§ **Materials provided**:

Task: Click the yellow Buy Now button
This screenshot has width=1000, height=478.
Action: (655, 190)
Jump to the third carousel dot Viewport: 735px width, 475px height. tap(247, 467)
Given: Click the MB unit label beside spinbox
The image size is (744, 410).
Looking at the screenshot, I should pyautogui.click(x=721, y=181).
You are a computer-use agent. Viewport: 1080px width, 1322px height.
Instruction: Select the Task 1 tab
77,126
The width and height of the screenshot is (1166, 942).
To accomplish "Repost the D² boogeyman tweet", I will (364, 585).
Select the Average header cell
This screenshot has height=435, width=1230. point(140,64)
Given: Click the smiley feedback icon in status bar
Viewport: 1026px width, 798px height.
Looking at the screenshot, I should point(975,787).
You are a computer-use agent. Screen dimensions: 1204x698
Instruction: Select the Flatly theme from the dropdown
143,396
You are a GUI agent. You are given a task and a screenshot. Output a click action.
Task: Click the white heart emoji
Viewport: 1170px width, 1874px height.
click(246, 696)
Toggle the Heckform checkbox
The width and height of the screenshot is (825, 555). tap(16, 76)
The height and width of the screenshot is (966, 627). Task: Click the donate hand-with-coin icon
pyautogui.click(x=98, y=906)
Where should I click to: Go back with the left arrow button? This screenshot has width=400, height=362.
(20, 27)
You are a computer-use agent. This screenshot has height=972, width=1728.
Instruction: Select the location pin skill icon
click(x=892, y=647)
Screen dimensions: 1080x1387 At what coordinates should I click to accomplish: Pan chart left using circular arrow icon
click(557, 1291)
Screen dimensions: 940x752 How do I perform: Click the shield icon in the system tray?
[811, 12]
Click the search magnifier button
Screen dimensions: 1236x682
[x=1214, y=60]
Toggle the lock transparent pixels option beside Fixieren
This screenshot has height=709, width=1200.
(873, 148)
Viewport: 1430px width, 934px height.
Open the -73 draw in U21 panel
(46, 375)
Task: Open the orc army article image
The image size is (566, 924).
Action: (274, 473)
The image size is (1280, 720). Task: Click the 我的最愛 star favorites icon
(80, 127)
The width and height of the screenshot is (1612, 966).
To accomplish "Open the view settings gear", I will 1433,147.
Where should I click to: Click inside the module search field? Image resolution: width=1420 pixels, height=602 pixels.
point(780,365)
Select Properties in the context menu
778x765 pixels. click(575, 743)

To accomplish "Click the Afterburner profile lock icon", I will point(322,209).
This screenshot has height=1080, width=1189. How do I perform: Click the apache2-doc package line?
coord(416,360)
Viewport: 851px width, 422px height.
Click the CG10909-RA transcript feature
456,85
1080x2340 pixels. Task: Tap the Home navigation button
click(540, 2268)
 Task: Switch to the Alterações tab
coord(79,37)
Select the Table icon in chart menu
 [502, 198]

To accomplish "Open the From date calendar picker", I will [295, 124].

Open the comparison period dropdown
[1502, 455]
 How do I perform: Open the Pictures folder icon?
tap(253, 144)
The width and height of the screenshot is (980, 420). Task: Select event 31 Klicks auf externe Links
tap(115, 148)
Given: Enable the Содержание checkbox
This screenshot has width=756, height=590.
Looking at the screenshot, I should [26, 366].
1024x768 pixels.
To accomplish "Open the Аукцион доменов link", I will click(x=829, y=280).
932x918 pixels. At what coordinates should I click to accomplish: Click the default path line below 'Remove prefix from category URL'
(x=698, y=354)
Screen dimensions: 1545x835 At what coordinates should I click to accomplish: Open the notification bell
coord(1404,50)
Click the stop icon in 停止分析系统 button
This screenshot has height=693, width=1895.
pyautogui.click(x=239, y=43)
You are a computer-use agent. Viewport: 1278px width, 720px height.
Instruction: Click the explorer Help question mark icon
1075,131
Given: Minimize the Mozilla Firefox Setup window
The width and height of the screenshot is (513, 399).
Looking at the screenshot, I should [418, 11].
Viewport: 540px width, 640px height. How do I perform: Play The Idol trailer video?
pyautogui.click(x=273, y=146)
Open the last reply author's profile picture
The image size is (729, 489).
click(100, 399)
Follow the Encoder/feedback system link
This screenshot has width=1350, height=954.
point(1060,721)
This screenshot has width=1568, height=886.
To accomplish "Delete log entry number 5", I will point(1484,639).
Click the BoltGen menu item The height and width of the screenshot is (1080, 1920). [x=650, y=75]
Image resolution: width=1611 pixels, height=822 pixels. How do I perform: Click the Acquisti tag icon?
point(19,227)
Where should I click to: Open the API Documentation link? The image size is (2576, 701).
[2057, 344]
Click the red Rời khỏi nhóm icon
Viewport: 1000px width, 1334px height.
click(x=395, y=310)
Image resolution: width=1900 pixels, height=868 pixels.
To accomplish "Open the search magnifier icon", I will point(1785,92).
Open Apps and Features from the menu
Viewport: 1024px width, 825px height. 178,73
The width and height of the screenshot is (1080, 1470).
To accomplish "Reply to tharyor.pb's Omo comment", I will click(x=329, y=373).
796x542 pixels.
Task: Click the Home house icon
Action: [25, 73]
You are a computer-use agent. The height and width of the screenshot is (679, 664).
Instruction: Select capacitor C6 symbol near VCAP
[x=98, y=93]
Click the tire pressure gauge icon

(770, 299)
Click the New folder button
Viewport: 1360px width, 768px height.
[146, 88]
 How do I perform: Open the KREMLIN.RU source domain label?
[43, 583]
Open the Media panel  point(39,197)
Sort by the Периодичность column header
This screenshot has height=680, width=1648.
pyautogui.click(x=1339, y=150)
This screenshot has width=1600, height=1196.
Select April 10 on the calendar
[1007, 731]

§ **Problem requirements**: Write the entries out again in full, exactly as they appear above.

§ **Answer box**:
Task: Click the yellow Buy Now button
This screenshot has width=1000, height=478.
Action: (655, 190)
Jump to the third carousel dot Viewport: 735px width, 475px height. tap(247, 467)
Given: Click the MB unit label beside spinbox
The image size is (744, 410).
Looking at the screenshot, I should pyautogui.click(x=721, y=181).
You are a computer-use agent. Viewport: 1080px width, 1322px height.
Instruction: Select the Task 1 tab
77,126
The width and height of the screenshot is (1166, 942).
To accomplish "Repost the D² boogeyman tweet", I will (364, 585).
Select the Average header cell
This screenshot has height=435, width=1230. point(140,64)
Given: Click the smiley feedback icon in status bar
Viewport: 1026px width, 798px height.
Looking at the screenshot, I should point(975,787).
You are a computer-use agent. Screen dimensions: 1204x698
Instruction: Select the Flatly theme from the dropdown
143,396
You are a GUI agent. You are given a task and a screenshot. Output a click action.
Task: Click the white heart emoji
Viewport: 1170px width, 1874px height.
click(246, 696)
Toggle the Heckform checkbox
The width and height of the screenshot is (825, 555). tap(16, 76)
The height and width of the screenshot is (966, 627). Task: Click the donate hand-with-coin icon
pyautogui.click(x=98, y=906)
Where should I click to: Go back with the left arrow button? This screenshot has width=400, height=362.
(20, 27)
You are a computer-use agent. This screenshot has height=972, width=1728.
Instruction: Select the location pin skill icon
click(x=892, y=647)
Screen dimensions: 1080x1387 At what coordinates should I click to accomplish: Pan chart left using circular arrow icon
click(557, 1291)
Screen dimensions: 940x752 How do I perform: Click the shield icon in the system tray?
[811, 12]
Click the search magnifier button
Screen dimensions: 1236x682
[x=1214, y=60]
Toggle the lock transparent pixels option beside Fixieren
This screenshot has height=709, width=1200.
(873, 148)
Viewport: 1430px width, 934px height.
Open the -73 draw in U21 panel
(46, 375)
Task: Open the orc army article image
The image size is (566, 924).
Action: (274, 473)
The image size is (1280, 720). Task: Click the 我的最愛 star favorites icon
(80, 127)
The width and height of the screenshot is (1612, 966).
To accomplish "Open the view settings gear", I will 1433,147.
Where should I click to: Click inside the module search field? Image resolution: width=1420 pixels, height=602 pixels.
point(780,365)
Select Properties in the context menu
778x765 pixels. click(575, 743)

To accomplish "Click the Afterburner profile lock icon", I will point(322,209).
This screenshot has height=1080, width=1189. How do I perform: Click the apache2-doc package line?
coord(416,360)
Viewport: 851px width, 422px height.
Click the CG10909-RA transcript feature
456,85
1080x2340 pixels. Task: Tap the Home navigation button
click(540, 2268)
 Task: Switch to the Alterações tab
coord(79,37)
Select the Table icon in chart menu
 [502, 198]

To accomplish "Open the From date calendar picker", I will [295, 124].

Open the comparison period dropdown
[1502, 455]
 How do I perform: Open the Pictures folder icon?
tap(253, 144)
The width and height of the screenshot is (980, 420). Task: Select event 31 Klicks auf externe Links
tap(115, 148)
Given: Enable the Содержание checkbox
This screenshot has width=756, height=590.
Looking at the screenshot, I should [26, 366].
1024x768 pixels.
To accomplish "Open the Аукцион доменов link", I will click(x=829, y=280).
932x918 pixels. At what coordinates should I click to accomplish: Click the default path line below 'Remove prefix from category URL'
(x=698, y=354)
Screen dimensions: 1545x835 At what coordinates should I click to accomplish: Open the notification bell
coord(1404,50)
Click the stop icon in 停止分析系统 button
This screenshot has height=693, width=1895.
pyautogui.click(x=239, y=43)
You are a computer-use agent. Viewport: 1278px width, 720px height.
Instruction: Click the explorer Help question mark icon
1075,131
Given: Minimize the Mozilla Firefox Setup window
The width and height of the screenshot is (513, 399).
Looking at the screenshot, I should [418, 11].
Viewport: 540px width, 640px height. How do I perform: Play The Idol trailer video?
pyautogui.click(x=273, y=146)
Open the last reply author's profile picture
The image size is (729, 489).
click(100, 399)
Follow the Encoder/feedback system link
This screenshot has width=1350, height=954.
point(1060,721)
This screenshot has width=1568, height=886.
To accomplish "Delete log entry number 5", I will point(1484,639).
Click the BoltGen menu item The height and width of the screenshot is (1080, 1920). [x=650, y=75]
Image resolution: width=1611 pixels, height=822 pixels. How do I perform: Click the Acquisti tag icon?
point(19,227)
Where should I click to: Open the API Documentation link? The image size is (2576, 701).
[2057, 344]
Click the red Rời khỏi nhóm icon
Viewport: 1000px width, 1334px height.
click(x=395, y=310)
Image resolution: width=1900 pixels, height=868 pixels.
To accomplish "Open the search magnifier icon", I will point(1785,92).
Open Apps and Features from the menu
Viewport: 1024px width, 825px height. 178,73
The width and height of the screenshot is (1080, 1470).
To accomplish "Reply to tharyor.pb's Omo comment", I will click(x=329, y=373).
796x542 pixels.
Task: Click the Home house icon
Action: [25, 73]
You are a computer-use agent. The height and width of the screenshot is (679, 664).
Instruction: Select capacitor C6 symbol near VCAP
[x=98, y=93]
Click the tire pressure gauge icon

(770, 299)
Click the New folder button
Viewport: 1360px width, 768px height.
[146, 88]
 How do I perform: Open the KREMLIN.RU source domain label?
[43, 583]
Open the Media panel  point(39,197)
Sort by the Периодичность column header
This screenshot has height=680, width=1648.
pyautogui.click(x=1339, y=150)
This screenshot has width=1600, height=1196.
Select April 10 on the calendar
[1007, 731]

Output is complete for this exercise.